The new centers are located in the cities of Sao Joao do Meriti, Campinas, Ribeirao Preto, Contagem and Santana do Parnaiba.
Since its launch in Brazil in 2019, Shopee has been one of the most popular e-commerce apps because of the competitive prices it offers.
The increasing investment in Brazil demonstrates Shopee's confidence in the market, especially given that it has slashed spending and cut many jobs in other regions this year.
Driven by the e-commerce boom during the COVID-19 pandemic, Shopee's gross merchandise volume increased dramatically. Shares of Sea, the parent company of Shopee, have surged from around $40 a share before the pandemic to a high of $370 last year.

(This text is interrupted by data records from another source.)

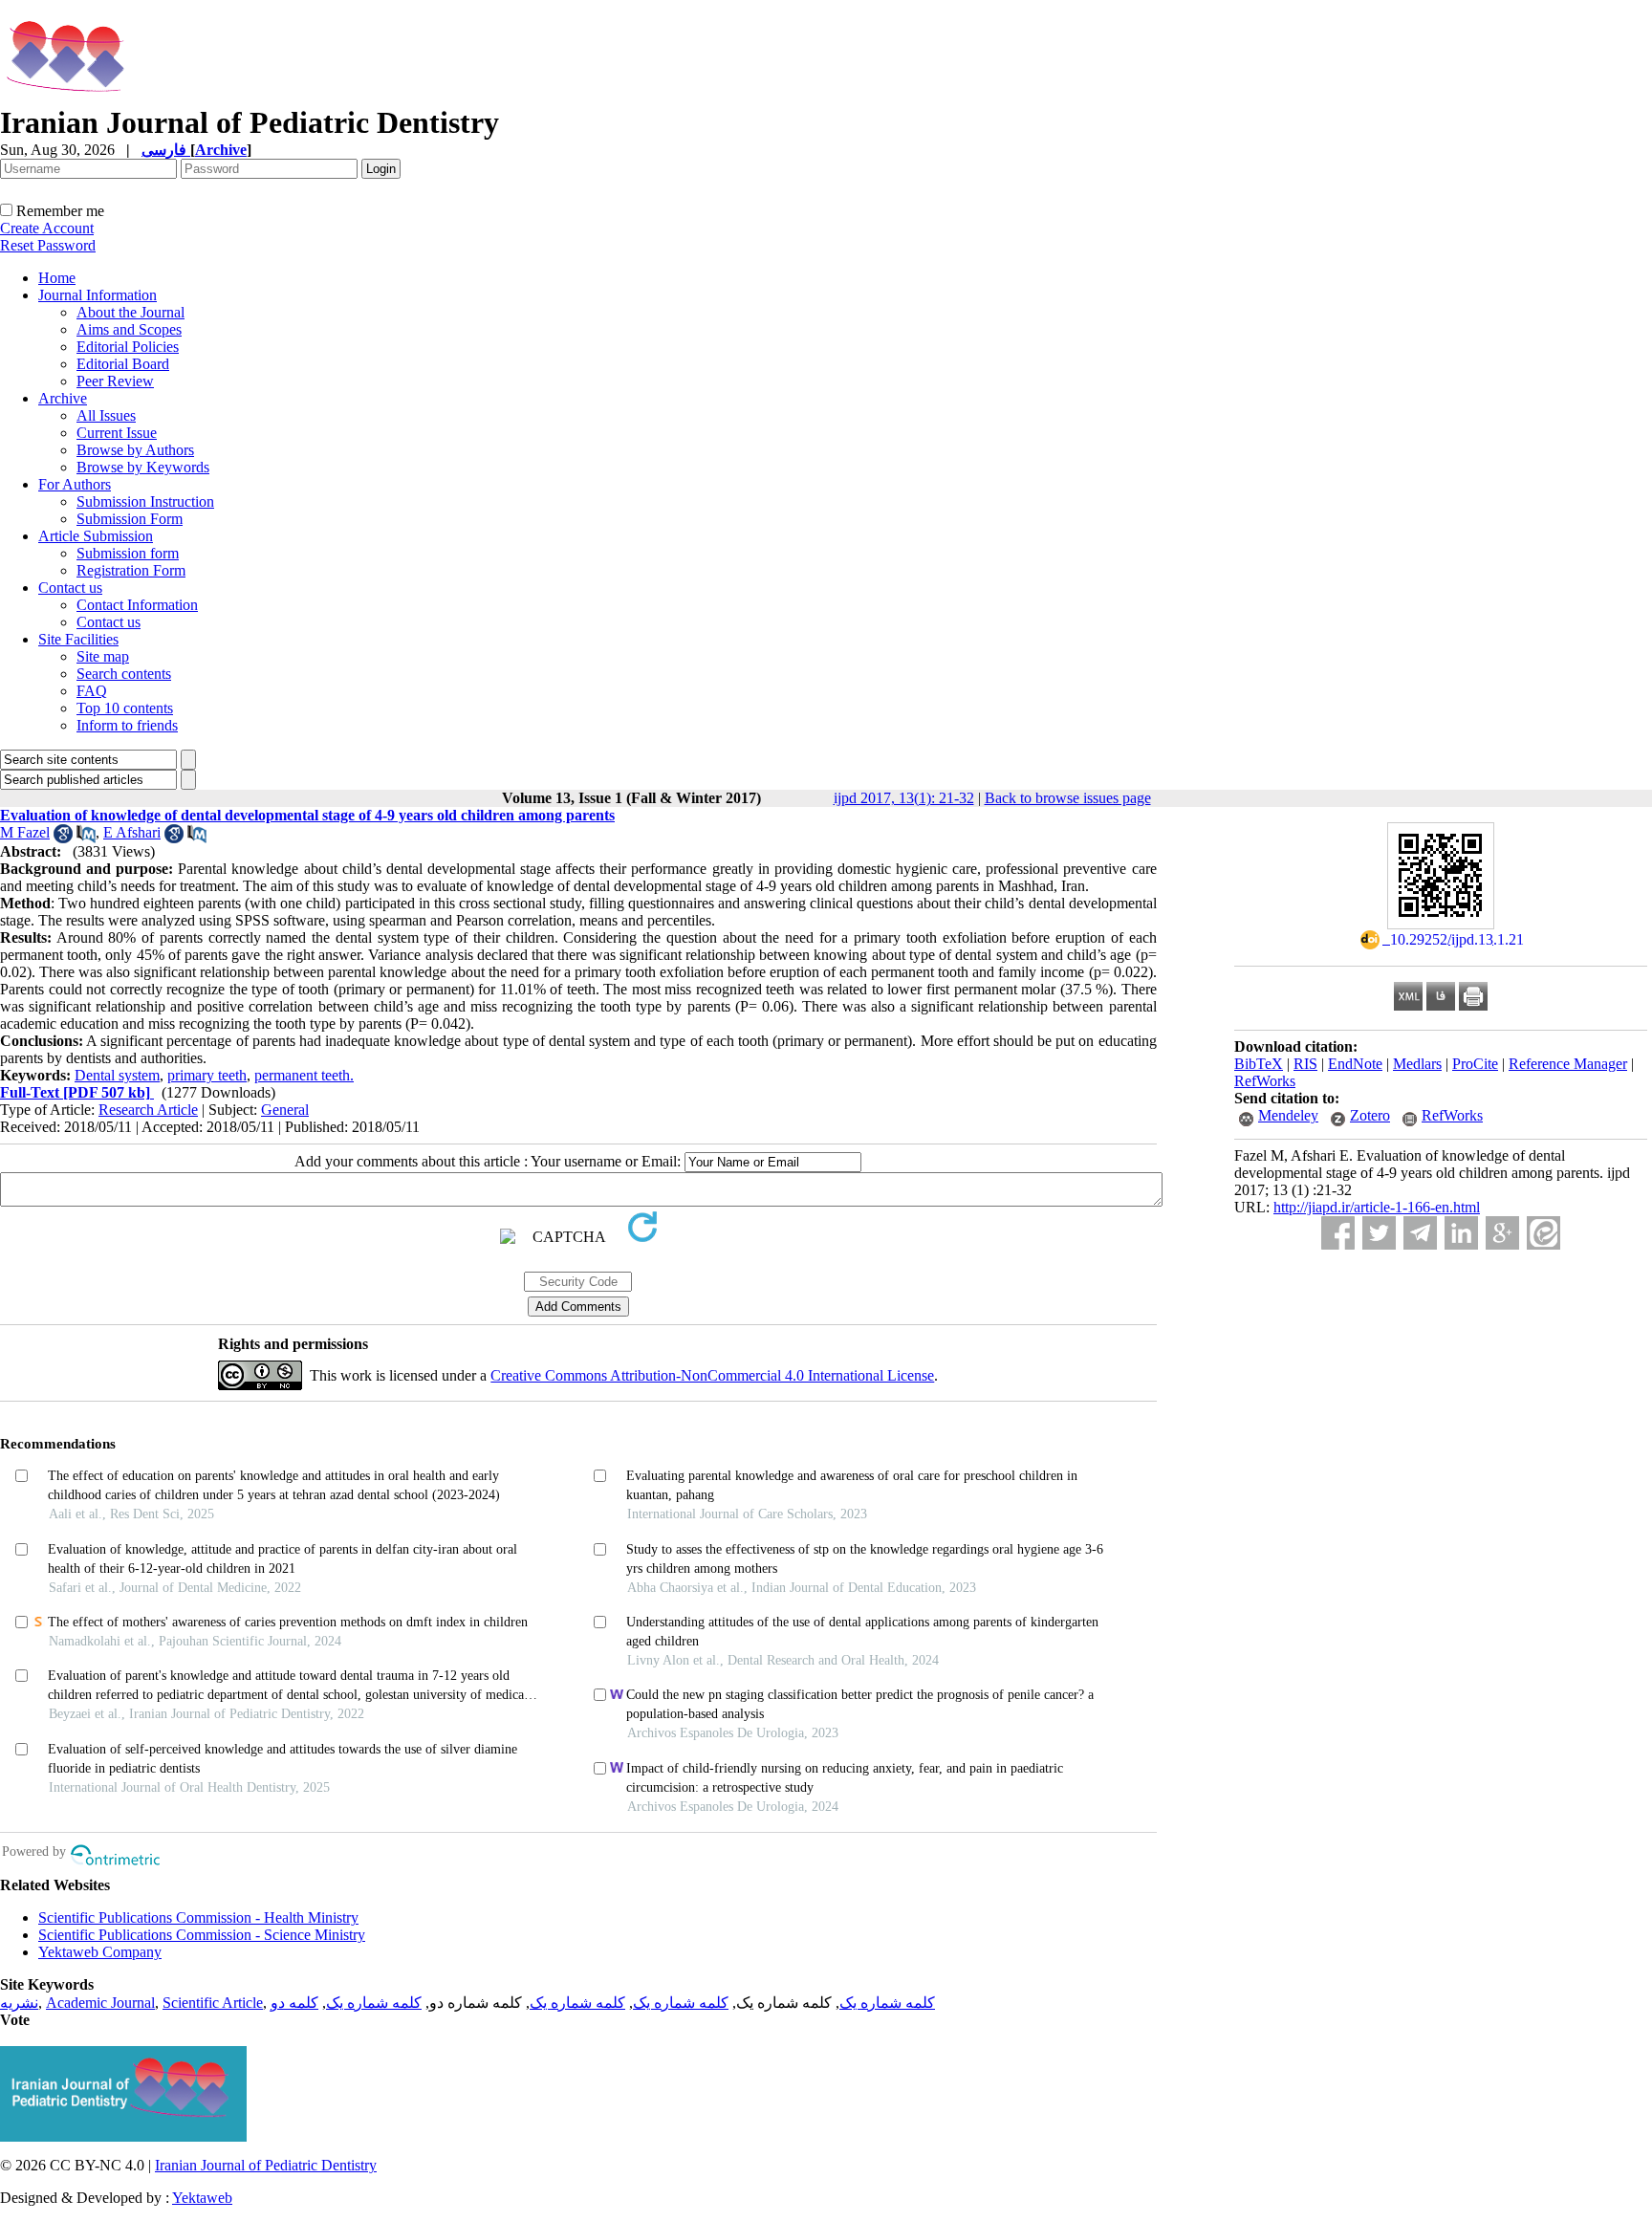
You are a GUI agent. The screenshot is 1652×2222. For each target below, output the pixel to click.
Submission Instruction (145, 501)
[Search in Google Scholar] (63, 838)
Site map (102, 656)
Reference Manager (1568, 1064)
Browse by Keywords (142, 467)
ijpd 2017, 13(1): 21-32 (904, 798)
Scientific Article (213, 2002)
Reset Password (48, 245)
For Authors (74, 484)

With impressive revenue growth, Shopee began aggressive expansion in 2020 and 2021: established operations in Spain, France, Poland, India, and South American countries such as Chile, Colombia, Argentina.
This year, however, the scrappy company has had to scale back as the global e-commerce boom fades, coupled with concerns about tighter monetary policy and rising costs. The company has announced exits in India, France and Spain, and has begun cutting staff in food delivery and digital payments in several markets. The layoffs will extend to its e-commerce teams in Mexico, Argentina and Chile.
Chris Feng, chief executive officer of Shopee, said in an e-mail to employees, “Given elevated uncertainty in the broader economy, we believe that it is prudent to make certain difficult, but important adjustments to enhance our operational efficiency and focus our resources.”
Like other fast-expanding companies that have yet to achieve profitability, Sea's stock price has plummeted this year and is currently standing at around $70 per share.